Patient.valuesproperty creates an array of zeroes, then fills it with data from the table. If a measurement was not taken on a particular day, that day’s value will be left as zero.
If this is intended behaviour, it would be useful to write a test for it, to ensure that we don’t break it in future. Using tests in this way is known as regression testing.
Refactoring for Reduced Redundancy
You’ve probably noticed that there’s a lot of replicated code in our database tests. It’s fine if some code is replicated a bit, but if you keep needing to copy the same code, that’s a sign it should be refactored.
Refactoring is the process of changing the structure of our code, without changing its behaviour, and one of the main benefits of good test coverage is that it makes refactoring easier. If we’ve got a good set of tests, it’s much more likely that we’ll detect any changes to behaviour - even when these changes might be in the tests themselves.
Try refactoring the database tests to see if you can reduce the amount of replicated code by moving it into one or more functions at the top of the test file.

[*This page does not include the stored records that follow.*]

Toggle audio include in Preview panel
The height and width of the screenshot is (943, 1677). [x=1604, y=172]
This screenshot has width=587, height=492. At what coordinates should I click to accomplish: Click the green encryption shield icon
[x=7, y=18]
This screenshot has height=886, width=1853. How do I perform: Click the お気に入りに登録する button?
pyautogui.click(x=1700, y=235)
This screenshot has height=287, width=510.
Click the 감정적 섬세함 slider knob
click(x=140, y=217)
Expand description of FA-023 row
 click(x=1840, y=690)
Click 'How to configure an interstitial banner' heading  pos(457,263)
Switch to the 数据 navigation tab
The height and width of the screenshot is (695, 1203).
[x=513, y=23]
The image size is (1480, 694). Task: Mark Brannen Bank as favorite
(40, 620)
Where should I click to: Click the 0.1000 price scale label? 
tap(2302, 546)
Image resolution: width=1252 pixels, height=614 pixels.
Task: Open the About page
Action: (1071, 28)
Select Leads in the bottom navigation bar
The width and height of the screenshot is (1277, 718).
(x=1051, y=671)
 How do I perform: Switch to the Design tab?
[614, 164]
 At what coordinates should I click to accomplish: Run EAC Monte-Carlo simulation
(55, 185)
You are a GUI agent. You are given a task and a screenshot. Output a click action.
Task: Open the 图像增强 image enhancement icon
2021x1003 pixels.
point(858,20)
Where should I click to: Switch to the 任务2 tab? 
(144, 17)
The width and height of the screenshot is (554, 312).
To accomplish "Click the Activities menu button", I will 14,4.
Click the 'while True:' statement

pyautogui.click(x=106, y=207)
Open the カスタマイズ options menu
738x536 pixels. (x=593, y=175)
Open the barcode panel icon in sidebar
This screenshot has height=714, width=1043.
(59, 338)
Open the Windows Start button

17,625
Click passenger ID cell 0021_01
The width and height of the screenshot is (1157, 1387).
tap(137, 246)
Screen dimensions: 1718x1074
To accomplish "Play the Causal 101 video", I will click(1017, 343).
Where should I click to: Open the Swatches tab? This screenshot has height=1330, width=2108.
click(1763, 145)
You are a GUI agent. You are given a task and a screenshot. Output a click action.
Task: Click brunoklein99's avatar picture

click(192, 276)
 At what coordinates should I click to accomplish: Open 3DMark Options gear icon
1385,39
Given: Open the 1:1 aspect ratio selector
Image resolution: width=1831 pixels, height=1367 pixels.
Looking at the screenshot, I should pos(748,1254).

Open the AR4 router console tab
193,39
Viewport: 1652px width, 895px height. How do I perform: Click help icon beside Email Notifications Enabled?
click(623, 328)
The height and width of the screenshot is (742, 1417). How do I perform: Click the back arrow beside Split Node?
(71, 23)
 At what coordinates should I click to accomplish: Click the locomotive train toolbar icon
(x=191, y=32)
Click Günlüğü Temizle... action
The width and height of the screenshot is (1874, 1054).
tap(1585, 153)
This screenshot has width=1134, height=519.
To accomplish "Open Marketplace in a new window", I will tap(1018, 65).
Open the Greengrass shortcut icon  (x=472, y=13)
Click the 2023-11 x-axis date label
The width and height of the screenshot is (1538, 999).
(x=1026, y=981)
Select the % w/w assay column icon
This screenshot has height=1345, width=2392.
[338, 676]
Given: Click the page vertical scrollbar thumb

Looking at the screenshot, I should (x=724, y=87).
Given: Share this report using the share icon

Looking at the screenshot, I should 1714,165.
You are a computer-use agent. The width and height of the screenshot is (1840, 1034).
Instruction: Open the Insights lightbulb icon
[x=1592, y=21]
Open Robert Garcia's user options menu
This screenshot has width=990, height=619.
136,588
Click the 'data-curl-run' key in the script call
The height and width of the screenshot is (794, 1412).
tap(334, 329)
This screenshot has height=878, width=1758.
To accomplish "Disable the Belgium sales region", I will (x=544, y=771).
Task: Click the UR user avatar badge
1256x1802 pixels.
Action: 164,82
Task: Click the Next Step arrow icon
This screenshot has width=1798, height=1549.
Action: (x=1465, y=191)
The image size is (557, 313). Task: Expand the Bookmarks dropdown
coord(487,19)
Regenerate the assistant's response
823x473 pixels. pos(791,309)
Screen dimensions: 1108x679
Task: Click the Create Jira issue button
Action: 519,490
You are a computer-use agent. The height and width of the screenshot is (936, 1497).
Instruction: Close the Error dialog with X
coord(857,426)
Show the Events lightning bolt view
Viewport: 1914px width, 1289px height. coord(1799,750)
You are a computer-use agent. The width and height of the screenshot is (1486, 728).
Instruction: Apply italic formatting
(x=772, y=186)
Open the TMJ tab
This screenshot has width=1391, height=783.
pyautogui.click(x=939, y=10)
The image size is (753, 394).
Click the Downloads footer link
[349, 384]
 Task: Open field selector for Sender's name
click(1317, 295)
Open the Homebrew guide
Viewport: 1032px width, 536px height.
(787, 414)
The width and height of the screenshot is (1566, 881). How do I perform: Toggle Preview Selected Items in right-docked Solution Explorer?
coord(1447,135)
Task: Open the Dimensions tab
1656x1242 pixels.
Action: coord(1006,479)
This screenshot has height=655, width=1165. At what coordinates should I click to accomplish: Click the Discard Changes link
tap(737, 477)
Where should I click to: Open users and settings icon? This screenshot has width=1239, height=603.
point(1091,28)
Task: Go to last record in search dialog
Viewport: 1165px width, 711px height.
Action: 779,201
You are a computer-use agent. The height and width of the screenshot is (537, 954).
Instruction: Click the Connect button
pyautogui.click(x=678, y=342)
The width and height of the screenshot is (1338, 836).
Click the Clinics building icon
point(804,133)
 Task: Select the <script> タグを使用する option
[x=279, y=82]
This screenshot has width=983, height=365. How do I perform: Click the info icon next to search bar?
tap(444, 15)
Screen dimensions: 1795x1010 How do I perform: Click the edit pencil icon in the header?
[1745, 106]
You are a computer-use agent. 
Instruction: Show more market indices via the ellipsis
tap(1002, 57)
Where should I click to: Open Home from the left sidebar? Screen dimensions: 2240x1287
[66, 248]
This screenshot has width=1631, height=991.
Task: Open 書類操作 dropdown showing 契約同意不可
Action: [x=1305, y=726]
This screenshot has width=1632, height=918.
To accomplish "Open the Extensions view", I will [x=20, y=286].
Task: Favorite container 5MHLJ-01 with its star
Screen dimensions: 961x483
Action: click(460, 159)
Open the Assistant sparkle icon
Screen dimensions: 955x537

Advanced Challenge: Connecting More Views
We’ve added the ability to store patient records in the database, but not actually connected it to any useful views. There’s a common pattern in data management software which is often refered to as CRUD - Create, Read, Update, Delete. These are the four fundamental views that we need to provide to allow people to manage their data effectively.
Each of these applies at the level of a single record, so for both patients and observations we should have a view to: create a new record, show an existing record, update an existing record and delete an existing record. It’s also sometimes useful to provide a view which lists all existing records for each type - for example, a list of all patients would probably be useful, but a list of all observations might not be.
Pick one (or several) of these views to implement - you may want to refer back to the section where we added our initial patient read view.
Advanced Challenge: Managing Dates Properly
Relational databases are often the best persistence mechanism for data which fits well to the Object Oriented paradigm.